The key strength of our study is that we prospectively followed up a large sample of the general population in 10 assessment periods during the first 2 years of the COVID-19 pandemic in Germany. The early start of recruitment with baseline data when case numbers steeply increased and the monitoring during later stages of the pandemic allows reflecting crucial changes along the pandemic. The big sample size and the combination of different repeatedly assessed measurements of media usage and mental strain increase the value of our results.

However, our study is not without limitations. First, the sample was collected through convenience sampling methods, primarily via social media, which may not accurately represent the general German population.
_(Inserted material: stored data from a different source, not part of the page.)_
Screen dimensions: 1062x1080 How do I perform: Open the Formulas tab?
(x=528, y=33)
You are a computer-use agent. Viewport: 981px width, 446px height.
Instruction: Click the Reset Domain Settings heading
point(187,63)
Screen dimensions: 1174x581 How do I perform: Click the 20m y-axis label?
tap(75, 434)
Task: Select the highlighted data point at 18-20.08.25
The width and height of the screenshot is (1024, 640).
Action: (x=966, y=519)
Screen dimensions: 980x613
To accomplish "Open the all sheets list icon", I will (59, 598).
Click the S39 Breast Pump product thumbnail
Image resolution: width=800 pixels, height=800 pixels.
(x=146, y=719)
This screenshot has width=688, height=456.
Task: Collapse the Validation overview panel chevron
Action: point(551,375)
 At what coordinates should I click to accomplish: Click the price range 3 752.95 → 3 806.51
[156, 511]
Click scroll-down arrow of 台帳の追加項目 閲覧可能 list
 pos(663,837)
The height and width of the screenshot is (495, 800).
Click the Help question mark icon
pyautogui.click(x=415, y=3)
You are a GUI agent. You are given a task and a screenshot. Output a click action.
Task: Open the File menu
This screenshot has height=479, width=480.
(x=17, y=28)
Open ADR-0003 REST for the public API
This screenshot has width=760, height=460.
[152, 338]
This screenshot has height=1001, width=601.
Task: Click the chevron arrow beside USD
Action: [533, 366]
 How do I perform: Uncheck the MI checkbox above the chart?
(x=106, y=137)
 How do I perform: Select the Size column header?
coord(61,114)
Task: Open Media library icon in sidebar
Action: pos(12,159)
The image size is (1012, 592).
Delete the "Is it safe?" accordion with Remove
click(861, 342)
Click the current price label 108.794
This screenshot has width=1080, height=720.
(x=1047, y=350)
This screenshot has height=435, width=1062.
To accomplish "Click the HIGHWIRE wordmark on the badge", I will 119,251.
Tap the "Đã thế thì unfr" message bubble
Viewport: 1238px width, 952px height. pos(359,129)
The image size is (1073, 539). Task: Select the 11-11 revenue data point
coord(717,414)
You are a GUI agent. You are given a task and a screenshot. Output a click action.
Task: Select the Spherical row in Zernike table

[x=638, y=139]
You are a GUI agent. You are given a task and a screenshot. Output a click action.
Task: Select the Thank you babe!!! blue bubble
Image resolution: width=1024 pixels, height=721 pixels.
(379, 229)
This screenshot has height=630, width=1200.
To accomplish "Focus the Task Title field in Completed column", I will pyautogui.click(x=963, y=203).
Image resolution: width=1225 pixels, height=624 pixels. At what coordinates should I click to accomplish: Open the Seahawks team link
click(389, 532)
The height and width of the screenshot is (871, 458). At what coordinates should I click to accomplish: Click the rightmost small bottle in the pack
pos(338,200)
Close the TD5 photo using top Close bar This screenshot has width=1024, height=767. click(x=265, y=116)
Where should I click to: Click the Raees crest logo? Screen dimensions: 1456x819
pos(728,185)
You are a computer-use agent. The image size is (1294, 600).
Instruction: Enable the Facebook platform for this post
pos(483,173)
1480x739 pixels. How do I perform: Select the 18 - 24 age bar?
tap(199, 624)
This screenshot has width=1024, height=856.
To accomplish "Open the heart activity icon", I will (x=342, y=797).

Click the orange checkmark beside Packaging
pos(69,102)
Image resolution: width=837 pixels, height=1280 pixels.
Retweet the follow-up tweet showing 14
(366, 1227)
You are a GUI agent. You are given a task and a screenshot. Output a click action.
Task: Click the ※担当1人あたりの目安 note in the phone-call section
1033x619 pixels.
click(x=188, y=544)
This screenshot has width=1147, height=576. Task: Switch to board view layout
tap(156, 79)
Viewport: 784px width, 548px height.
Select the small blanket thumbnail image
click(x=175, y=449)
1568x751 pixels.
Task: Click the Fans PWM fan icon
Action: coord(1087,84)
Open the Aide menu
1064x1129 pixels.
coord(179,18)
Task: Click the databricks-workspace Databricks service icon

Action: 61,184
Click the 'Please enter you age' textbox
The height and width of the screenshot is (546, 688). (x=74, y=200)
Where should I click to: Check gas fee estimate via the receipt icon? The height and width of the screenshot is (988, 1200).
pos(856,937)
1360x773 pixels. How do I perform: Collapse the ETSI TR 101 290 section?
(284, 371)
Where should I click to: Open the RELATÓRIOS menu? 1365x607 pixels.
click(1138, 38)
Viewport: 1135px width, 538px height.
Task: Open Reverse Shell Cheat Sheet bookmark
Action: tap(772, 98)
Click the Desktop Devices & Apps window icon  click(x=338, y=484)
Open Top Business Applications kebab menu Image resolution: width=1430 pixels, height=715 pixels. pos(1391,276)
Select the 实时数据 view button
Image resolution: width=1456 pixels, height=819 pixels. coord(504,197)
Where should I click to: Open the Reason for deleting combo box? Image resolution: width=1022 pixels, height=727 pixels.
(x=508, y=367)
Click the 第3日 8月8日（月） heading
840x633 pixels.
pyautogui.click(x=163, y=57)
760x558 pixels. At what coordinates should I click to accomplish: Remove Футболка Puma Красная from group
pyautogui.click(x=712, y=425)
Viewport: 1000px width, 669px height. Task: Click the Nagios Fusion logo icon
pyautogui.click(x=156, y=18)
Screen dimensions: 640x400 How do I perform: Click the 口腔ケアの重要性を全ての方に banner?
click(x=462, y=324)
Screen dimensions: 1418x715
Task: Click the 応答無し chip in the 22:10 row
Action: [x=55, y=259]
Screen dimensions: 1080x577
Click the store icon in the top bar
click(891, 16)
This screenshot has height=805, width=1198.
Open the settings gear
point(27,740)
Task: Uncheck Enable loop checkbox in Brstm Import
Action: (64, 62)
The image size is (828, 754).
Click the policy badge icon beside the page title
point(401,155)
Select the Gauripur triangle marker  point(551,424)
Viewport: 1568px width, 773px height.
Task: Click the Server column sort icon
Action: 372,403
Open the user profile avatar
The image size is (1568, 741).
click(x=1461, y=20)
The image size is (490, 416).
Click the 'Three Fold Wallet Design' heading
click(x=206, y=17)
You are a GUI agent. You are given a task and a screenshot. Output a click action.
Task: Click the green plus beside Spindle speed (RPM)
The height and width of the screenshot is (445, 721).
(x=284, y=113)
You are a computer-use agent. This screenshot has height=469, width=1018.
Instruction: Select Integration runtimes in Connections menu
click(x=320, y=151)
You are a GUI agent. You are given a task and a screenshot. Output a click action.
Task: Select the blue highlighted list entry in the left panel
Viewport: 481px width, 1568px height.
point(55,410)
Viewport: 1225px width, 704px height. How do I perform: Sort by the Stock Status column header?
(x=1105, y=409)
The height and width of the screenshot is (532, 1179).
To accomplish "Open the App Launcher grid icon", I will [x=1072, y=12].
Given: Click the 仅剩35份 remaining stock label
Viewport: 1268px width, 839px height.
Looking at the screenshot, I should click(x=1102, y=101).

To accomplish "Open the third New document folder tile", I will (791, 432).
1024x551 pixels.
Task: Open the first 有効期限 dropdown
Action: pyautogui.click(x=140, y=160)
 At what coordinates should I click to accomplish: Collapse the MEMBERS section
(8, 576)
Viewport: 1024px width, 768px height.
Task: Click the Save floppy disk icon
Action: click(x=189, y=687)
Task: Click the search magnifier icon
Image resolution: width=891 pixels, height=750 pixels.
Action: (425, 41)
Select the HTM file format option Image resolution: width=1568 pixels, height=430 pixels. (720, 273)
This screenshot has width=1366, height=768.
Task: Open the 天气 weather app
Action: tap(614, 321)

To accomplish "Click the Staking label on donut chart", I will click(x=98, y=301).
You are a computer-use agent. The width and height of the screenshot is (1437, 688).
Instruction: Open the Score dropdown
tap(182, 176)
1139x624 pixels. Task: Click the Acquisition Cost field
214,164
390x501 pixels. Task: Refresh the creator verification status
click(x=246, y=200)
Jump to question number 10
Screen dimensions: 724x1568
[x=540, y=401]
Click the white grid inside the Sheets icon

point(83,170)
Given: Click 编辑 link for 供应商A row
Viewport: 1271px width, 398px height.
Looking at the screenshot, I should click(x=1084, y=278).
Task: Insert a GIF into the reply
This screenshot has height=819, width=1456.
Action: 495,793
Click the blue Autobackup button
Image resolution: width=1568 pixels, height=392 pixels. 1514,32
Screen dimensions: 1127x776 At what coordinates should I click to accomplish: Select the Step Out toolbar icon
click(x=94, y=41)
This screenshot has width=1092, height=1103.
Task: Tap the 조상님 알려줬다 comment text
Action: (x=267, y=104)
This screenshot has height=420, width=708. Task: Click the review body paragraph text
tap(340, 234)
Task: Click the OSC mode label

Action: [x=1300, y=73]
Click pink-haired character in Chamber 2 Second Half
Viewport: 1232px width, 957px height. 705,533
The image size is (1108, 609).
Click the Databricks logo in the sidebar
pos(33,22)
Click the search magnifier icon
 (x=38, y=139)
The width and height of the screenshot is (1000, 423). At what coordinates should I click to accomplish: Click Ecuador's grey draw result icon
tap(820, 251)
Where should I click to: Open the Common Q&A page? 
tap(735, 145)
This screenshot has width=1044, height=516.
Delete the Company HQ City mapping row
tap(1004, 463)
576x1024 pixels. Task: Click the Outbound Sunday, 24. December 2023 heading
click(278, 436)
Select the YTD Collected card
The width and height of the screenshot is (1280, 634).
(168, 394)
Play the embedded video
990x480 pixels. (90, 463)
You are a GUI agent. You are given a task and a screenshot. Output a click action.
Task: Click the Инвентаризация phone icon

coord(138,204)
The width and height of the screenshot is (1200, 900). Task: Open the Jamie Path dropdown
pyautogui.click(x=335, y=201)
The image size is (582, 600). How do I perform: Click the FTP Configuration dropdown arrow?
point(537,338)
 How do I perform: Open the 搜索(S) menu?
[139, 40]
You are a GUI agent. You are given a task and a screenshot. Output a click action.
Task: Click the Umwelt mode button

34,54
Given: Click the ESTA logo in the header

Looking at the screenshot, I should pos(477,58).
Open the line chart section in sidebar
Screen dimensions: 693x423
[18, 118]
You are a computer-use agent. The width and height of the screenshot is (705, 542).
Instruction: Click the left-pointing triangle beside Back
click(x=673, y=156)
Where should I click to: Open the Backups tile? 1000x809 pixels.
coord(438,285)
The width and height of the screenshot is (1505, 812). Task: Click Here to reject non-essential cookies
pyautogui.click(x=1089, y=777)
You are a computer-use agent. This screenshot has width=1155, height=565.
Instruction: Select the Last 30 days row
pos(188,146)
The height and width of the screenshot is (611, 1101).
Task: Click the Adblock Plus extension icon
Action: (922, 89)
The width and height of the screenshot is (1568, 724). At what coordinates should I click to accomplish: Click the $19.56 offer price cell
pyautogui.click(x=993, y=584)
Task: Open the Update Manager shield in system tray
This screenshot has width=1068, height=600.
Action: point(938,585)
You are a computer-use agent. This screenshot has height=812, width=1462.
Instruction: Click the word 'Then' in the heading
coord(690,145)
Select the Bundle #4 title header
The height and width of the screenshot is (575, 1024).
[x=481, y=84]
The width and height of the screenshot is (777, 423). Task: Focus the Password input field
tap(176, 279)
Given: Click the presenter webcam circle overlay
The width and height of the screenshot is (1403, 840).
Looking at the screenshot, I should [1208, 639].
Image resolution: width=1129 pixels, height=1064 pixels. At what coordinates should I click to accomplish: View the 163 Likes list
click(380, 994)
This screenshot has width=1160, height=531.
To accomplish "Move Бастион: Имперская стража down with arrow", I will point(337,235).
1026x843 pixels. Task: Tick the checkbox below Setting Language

Across all survey waves, our sample was characterized by a higher proportion of female participants, a younger age distribution, and a higher education level compared to the general population. Furthermore, there might be a sampling bias with respect to a higher probability of participation for individuals that were more familiar with social media or had a greater interest in the topic. These factors could limit the generalizability of our results. Second, for reasons of feasibility, we used rather short self-report questionnaires. Those might be more vulnerable for answer biases and wrong subjective self-assessments and do not represent the constructs in their entirety. Third, no causal conclusions can be drawn from our longitudinal correlative-observational study design. Therefore, it is not clearly detectable to what extents media exposure affects psychological variables or whether elevated media usage is rather a result of mental distress and fulfills the role of a distress preserving and aggravating factor. Further, it cannot be ruled out that confounding variables may distort correlations or create spurious associations. Fourth, it is not entirely possible to differentiate between different formats of media sources because sometimes they are mixed up — e.g., when information of official authorities is implemented in social media channels.

Conclusions

In summary, our findings provide some evidence for a persistent potentially maladaptive role of media exposure in the context of the COVID-19 pandemic from a longitudinal perspective. The frequency and the duration of media exploitation — particularly if exceeding a critical amount — might play an important role in the development and persistence of mental strain. Furthermore, our data substantiates the assumption that seeking for information and social exchange via media is for most individuals a rather normal reaction to an exceptional situation and decreases in most cases in parallel to a further relaxation of the situation and a growing familiarity with new circumstances. Nevertheless, it is important to critically observe and avoid exceeding critical thresholds since the amount of media consumption was, at least for some variables and assessment waves, found to be associated with higher levels of mental strain in a short- and long-term perspective. The pandemic’s highly dynamic situation requires dynamic information about the critical load of media exposure and its prospective consequences. Therefore, while acknowledging methodological limitations and considering the inconsistencies in predictive significance across different aspects of mental strain, our results may serve as a rough orientation for the general population, future studies, and recommendations by (mental) health professionals and official authorities. Furthermore, practical interventions to promote a responsible dealing with media coverage should be derived from the findings and be tested in adequate designs.